Geliri düşen dar ve sabit gelirli geniş kesimlerin ise geçim sıkıntısı ile bütçeleri “eksi bakiye” vermekte ve bu şekilde yaşamlarını sürdürmeye çalışmaktadırlar. Bu durum da Türkiye’de tüketim harcamalarının azalmasına ve yatırım harcamalarında daralmaya neden olmaktadır. Tüm bunlar “tasarruf paradoksu”nu ortaya çıkartmaktadır. Bunun sonucu da “ekonomik büyüme”nin yavaşlamasıdır.
Tasarruf yapamayan ve yatırım için sermayeye ihtiyaç duyan Türkiye ekonomisinin umudu, kısa vadede yabancı sermaye olmalıdır. Ancak yabancı sermayeden kastım, üreten, teknoloji getiren yabancı sermayedir. Telekom’daki gibi yabancı sermaye gelecekse hiç gelmesini de arzu etmem. Örneğin Çankırı’da Japon sermayesi Sumıtomo Rubber Ako tarafından kurulan fabrikada Dunlop ve Falken marka günde 30 bin araç lastiği üretilmektedir. 2022’de 2 bin 470 çalışanı olan fabrikadan gece vardiyasından çıkan yüzlerce işçiyi taşıyan otobüsler peş peşe her sabah Çankırı’ya doğru yola çıkarlar. Ben Sosyal Bilimler Enstitüsündeki eğitimim için Çankırı’ya gidip gelirken sabah saatlerinde üzerinde Falken/Dunlop yazan yüzlerce servis aracını gördüğümde bu kadar işçinin Çankırı’ya olan katkısını düşünmüş ve tek bir fabrikanın koskoca bir il nüfusuna katkısını somut ve net olarak gözlemlemiştim. Çankırı örneğinde 20 ilde daha yabancı sermaye sahibini ülkemize getirebilsek sadece 20 ilimiz kurtulmaz, bunların ülke ekonomisine katkısı ile Türkiye ekonomisi de nefes alır.

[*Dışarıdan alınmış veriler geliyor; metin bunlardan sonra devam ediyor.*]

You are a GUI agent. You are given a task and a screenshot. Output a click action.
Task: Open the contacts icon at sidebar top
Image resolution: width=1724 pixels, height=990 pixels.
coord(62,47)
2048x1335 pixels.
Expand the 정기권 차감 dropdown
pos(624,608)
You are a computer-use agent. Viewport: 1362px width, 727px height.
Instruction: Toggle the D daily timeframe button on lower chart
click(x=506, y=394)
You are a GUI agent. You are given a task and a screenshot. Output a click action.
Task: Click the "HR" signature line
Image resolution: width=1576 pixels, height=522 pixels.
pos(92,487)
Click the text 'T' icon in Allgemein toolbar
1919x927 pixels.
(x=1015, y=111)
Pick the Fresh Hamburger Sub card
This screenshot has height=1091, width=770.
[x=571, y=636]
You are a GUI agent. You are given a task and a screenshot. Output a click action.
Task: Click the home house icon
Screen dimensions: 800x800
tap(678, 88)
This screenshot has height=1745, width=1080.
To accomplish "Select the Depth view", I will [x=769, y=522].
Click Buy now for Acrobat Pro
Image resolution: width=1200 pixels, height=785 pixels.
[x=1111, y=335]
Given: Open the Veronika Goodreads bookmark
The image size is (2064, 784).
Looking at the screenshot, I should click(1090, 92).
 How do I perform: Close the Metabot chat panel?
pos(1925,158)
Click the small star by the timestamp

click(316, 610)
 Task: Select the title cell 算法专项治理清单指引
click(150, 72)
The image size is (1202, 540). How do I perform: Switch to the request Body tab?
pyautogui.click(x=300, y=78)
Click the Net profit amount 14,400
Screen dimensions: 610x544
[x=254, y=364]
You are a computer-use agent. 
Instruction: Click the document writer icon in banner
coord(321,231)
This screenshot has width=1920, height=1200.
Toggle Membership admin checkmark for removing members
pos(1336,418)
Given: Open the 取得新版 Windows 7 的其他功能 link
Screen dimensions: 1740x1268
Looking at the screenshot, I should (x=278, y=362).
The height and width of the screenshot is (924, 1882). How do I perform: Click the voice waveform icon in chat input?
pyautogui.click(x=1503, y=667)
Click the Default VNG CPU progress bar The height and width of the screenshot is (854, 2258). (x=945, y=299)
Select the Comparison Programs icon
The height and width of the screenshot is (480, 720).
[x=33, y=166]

Dolayısıyla enflasyonla mücadelede para politikalarının yanı sıra sermayeyi daha açıkçası “atıl tasarruf”ları harekete geçirmek ve üretim alanları oluşturmak da bir o kadar önemlidir. Bu amaçla sanayi ve organik/endüstriyel tarım yatırımları cazip hâle getirilmeli, bu yönde yatırım yapan iş adamlarına “Devlet Üstün Hizmet Madalyası” verilmelidir. Paradan para kazanma yöntemlerinden bir an önce çıkılarak “üretim ekonomisi”ne geçilmeli, bir taraftan da yabancı sermayenin ülkemizde yatırım yapabilmesi için gerekli ortamlar yeniden gözden geçirilmelidir. Bu çerçevede yabancı sermayenin tereddütlerini giderecek adımlar da biran önce atılmalıdır. Enflasyonla mücadelede son dokunuşu da devletimiz kamuda başlatacağı “tasarruf seferberliği” ile yapmalıdır.